Saturday, May 3, 2025

Chapter 4: The Harvest of Bones

When the full moon rose heavy over Glastonbury, the creature descended upon the village like a curse. No house was safe. Reinforced doors were shredded like paper. Rooftops groaned under the weight of the predator, which moved like a living shadow, scattering screams and blood in its wake.

The Withers family was next. Only fragments were found: a severed hand still clutching the door handle; a crushed jawbone caught between the creature’s teeth; ribs exposed like the shattered spokes of an umbrella.

But the greatest horror lay in the field behind the house. There, the bones of the dead were stacked in ritualistic formations—strange, almost beautiful in their monstrosity. Clean skulls arranged in concentric circles, their empty sockets turned skyward. Spines braided like grotesque ropes, stretched from tree to tree, marking the creature’s territory.
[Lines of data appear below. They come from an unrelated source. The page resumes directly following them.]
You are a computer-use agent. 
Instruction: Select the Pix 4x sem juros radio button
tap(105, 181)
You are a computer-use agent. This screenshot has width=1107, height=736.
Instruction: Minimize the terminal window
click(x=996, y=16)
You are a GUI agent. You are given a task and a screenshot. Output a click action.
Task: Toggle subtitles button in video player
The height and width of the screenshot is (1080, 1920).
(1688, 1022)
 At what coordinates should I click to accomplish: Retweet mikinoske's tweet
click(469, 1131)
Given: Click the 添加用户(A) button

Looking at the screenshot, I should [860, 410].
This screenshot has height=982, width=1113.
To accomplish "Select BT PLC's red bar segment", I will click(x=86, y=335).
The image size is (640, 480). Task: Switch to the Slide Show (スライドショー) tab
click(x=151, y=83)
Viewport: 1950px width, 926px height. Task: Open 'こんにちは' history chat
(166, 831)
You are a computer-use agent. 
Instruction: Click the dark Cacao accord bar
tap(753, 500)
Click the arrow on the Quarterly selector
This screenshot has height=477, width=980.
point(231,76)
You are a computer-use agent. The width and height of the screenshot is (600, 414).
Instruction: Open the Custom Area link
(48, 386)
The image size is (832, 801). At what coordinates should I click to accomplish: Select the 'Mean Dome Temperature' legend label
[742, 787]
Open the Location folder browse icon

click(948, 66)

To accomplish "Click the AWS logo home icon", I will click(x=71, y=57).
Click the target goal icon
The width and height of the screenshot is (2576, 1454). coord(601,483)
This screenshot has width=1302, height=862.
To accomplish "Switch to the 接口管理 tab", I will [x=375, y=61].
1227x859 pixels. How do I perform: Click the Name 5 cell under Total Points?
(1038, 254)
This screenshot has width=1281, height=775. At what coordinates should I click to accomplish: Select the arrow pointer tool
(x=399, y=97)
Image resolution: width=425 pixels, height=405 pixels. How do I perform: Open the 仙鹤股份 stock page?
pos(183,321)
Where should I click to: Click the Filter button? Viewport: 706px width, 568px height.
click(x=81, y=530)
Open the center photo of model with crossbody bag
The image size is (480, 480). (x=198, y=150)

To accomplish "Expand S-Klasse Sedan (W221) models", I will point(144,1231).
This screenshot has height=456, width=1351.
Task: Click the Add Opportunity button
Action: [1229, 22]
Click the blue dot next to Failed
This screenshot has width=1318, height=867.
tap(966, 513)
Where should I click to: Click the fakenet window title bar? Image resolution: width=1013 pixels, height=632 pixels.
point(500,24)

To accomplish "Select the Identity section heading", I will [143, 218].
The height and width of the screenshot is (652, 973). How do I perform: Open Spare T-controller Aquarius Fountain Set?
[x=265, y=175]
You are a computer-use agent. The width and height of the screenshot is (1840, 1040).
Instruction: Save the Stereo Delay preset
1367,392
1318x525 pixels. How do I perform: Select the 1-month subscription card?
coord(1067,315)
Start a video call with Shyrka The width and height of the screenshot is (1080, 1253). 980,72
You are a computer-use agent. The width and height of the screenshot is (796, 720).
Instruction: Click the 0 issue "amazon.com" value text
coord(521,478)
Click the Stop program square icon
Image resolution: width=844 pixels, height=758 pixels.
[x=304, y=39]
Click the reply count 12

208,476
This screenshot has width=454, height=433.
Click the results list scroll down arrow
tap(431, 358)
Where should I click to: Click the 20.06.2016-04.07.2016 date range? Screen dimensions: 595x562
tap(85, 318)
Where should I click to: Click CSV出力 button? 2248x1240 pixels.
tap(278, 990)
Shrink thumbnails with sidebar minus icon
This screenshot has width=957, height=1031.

At the center, embedded in the frozen soil, the symbol of three claws. Only this time, there was something new: the ground beneath the emblem throbbed, as if the earth itself were bleeding—alive, nourished by the recent deaths.

The village pastor, gripped by growing madness, whispered to the survivors: “It is no beast… It is a herald. Something older than sin, torn from the forest’s gut to remind us who rules this land.”

And that night, beneath the glow of the putrid moonlight, the living began to vanish without a trace.